**About this task**
Your job is to restate each entry word for word.

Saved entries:

---

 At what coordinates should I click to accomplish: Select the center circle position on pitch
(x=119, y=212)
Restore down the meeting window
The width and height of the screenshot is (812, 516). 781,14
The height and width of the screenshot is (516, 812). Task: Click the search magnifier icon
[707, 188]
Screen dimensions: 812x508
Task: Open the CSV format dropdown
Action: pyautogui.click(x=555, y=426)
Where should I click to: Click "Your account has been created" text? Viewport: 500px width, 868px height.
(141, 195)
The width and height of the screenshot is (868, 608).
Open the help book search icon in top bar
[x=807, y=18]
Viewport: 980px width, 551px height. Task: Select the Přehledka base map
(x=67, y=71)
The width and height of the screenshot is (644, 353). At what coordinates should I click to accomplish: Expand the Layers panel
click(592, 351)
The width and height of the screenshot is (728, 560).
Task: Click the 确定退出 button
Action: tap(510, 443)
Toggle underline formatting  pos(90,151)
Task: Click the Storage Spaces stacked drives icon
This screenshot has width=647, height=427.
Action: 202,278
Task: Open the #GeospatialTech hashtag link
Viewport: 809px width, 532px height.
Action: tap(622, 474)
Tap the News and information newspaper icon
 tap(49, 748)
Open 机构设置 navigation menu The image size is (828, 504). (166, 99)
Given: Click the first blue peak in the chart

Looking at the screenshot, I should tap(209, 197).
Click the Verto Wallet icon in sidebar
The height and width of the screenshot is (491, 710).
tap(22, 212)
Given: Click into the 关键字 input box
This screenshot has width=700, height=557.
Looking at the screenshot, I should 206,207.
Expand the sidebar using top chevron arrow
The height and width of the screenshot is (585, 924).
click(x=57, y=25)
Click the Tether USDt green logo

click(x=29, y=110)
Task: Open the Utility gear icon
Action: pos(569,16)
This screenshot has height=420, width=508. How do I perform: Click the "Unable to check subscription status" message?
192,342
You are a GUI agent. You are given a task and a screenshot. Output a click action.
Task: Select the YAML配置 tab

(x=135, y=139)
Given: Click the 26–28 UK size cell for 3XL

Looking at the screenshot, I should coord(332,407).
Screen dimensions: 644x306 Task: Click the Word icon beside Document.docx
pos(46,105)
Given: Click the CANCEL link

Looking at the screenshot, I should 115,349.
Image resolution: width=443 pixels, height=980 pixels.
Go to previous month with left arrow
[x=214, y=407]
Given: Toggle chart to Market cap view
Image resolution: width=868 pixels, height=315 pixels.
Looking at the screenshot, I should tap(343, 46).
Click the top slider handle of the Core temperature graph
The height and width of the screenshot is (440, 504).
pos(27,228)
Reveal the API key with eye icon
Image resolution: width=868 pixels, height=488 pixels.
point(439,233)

---

**Solution**
 At what coordinates should I click to accomplish: Select the center circle position on pitch
(x=119, y=212)
Restore down the meeting window
The width and height of the screenshot is (812, 516). 781,14
The height and width of the screenshot is (516, 812). Task: Click the search magnifier icon
[707, 188]
Screen dimensions: 812x508
Task: Open the CSV format dropdown
Action: pyautogui.click(x=555, y=426)
Where should I click to: Click "Your account has been created" text? Viewport: 500px width, 868px height.
(141, 195)
The width and height of the screenshot is (868, 608).
Open the help book search icon in top bar
[x=807, y=18]
Viewport: 980px width, 551px height. Task: Select the Přehledka base map
(x=67, y=71)
The width and height of the screenshot is (644, 353). At what coordinates should I click to accomplish: Expand the Layers panel
click(592, 351)
The width and height of the screenshot is (728, 560).
Task: Click the 确定退出 button
Action: tap(510, 443)
Toggle underline formatting  pos(90,151)
Task: Click the Storage Spaces stacked drives icon
This screenshot has width=647, height=427.
Action: 202,278
Task: Open the #GeospatialTech hashtag link
Viewport: 809px width, 532px height.
Action: tap(622, 474)
Tap the News and information newspaper icon
 tap(49, 748)
Open 机构设置 navigation menu The image size is (828, 504). (166, 99)
Given: Click the first blue peak in the chart

Looking at the screenshot, I should tap(209, 197).
Click the Verto Wallet icon in sidebar
The height and width of the screenshot is (491, 710).
tap(22, 212)
Given: Click into the 关键字 input box
This screenshot has width=700, height=557.
Looking at the screenshot, I should 206,207.
Expand the sidebar using top chevron arrow
The height and width of the screenshot is (585, 924).
click(x=57, y=25)
Click the Tether USDt green logo

click(x=29, y=110)
Task: Open the Utility gear icon
Action: pos(569,16)
This screenshot has height=420, width=508. How do I perform: Click the "Unable to check subscription status" message?
192,342
You are a GUI agent. You are given a task and a screenshot. Output a click action.
Task: Select the YAML配置 tab

(x=135, y=139)
Given: Click the 26–28 UK size cell for 3XL

Looking at the screenshot, I should coord(332,407).
Screen dimensions: 644x306 Task: Click the Word icon beside Document.docx
pos(46,105)
Given: Click the CANCEL link

Looking at the screenshot, I should 115,349.
Image resolution: width=443 pixels, height=980 pixels.
Go to previous month with left arrow
[x=214, y=407]
Given: Toggle chart to Market cap view
Image resolution: width=868 pixels, height=315 pixels.
Looking at the screenshot, I should tap(343, 46).
Click the top slider handle of the Core temperature graph
The height and width of the screenshot is (440, 504).
pos(27,228)
Reveal the API key with eye icon
Image resolution: width=868 pixels, height=488 pixels.
point(439,233)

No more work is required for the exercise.